Whenever a turtle does shimmy past the plastic barrier, members of Ms. Francoeur’s team are dispatched to fetch it. The terrapins are often spotted by pilots, for whom even a small creature on the tarmac is a potential hazard on par with a stray chunk of pavement, dropped bolt or shred of tire. (The most terrapins struck by planes in a single year was six, Ms. Francoeur said.)

Once they have the turtle in hand, the biologists probe under its shell with their fingers to feel whether it is full of its marble-size, peach-colored eggs. If so, they release it over a fence onto a sandy beach where it can nest. If not, the turtle gets a ride to airport headquarters and temporary shelter in a Coleman cooler.

Then, working in an air-conditioned conference room overlooking a section of runway, Ms. Francoeur and her team lay the turtles on a mahogany meeting table surrounded by swivel chairs. In plastic bowls, the biologists mix water with powdered alginate, the substance dentists use to make molds of human mouths. The paste is purple, and smells and tastes like cherry candy. It is globbed onto the backs of the turtles until it hardens into a cast. Then the cast is removed and the turtle is returned to the wild.

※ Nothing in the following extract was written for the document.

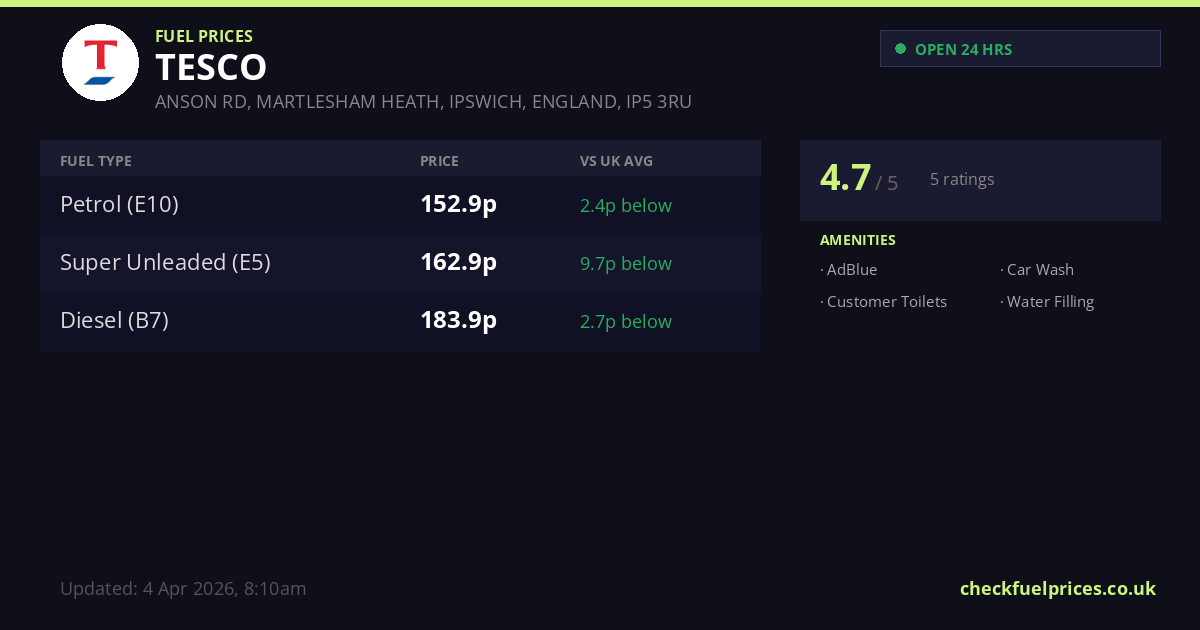1200x630 pixels.
Task: Click the 5 ratings link
Action: (962, 179)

“You get to know the personalities of different turtles,” Melissa Zostant, a graduate student of Dr. Burke’s and a summer intern with the wildlife biologist team, said as she spooned paste onto the back of a squirming terrapin one recent afternoon.

The ridged, green-and-yellow backs of a terrapin have rings, similar to those found within the trunks of trees, and biologists use these marks to estimate an individual animal’s age. Studying the casts, Dr. Burke noticed something about the turtles storming the airport. Many were young, between 7 and 9 years old. This is the age when terrapins reach sexual maturity — and when they return to the beaches where they were born in order to nest.

Around Jamaica Bay, the growth of the turtle population has traditionally been kept in check by raccoons, which kill about 95 percent of each year’s crop of newborn terrapins, Dr. Burke said. They raid the nests for eggs, and also eat the hatchlings. This fact, coupled with the ages of the turtles at Kennedy, led Dr. Burke to a hypothesis.

“I’m guessing that seven to nine years ago, something happened to the raccoons at J.F.K.,” he said. “Because a bunch of eggs that were laid those years survived, and then they started hitting the runway when they were able to reproduce.”

As it turns out, many raccoons on the wildlife refuge died in 2008 as a result of a distemper outbreak, Dr. Burke said. Since then, the turtles have flourished.

Now there are signs that the turtle population at Kennedy, at least, is leveling off. In June 2012, Ms. Francoeur’s team counted 800 terrapins. A year later, there were 400. This year, the biologists tallied about 300.

Still, the turtles do make occasional visits, such as the one on Thursday, when a high tide washed 86 terrapins over the plastic barrier at the marshy edge where runway 4L meets Jamaica Bay. Because that area is so low to the water, the barrier often is not high enough to keep the turtles out.

A few turtles made it onto the tarmac, but planes were able to use a different runway, said Ron Marsico, a spokesman for the Port Authority. And though there were some flights delays at J.F.K. on Thursday, Mr. Marsico said a more traditional culprit was to blame: the weather.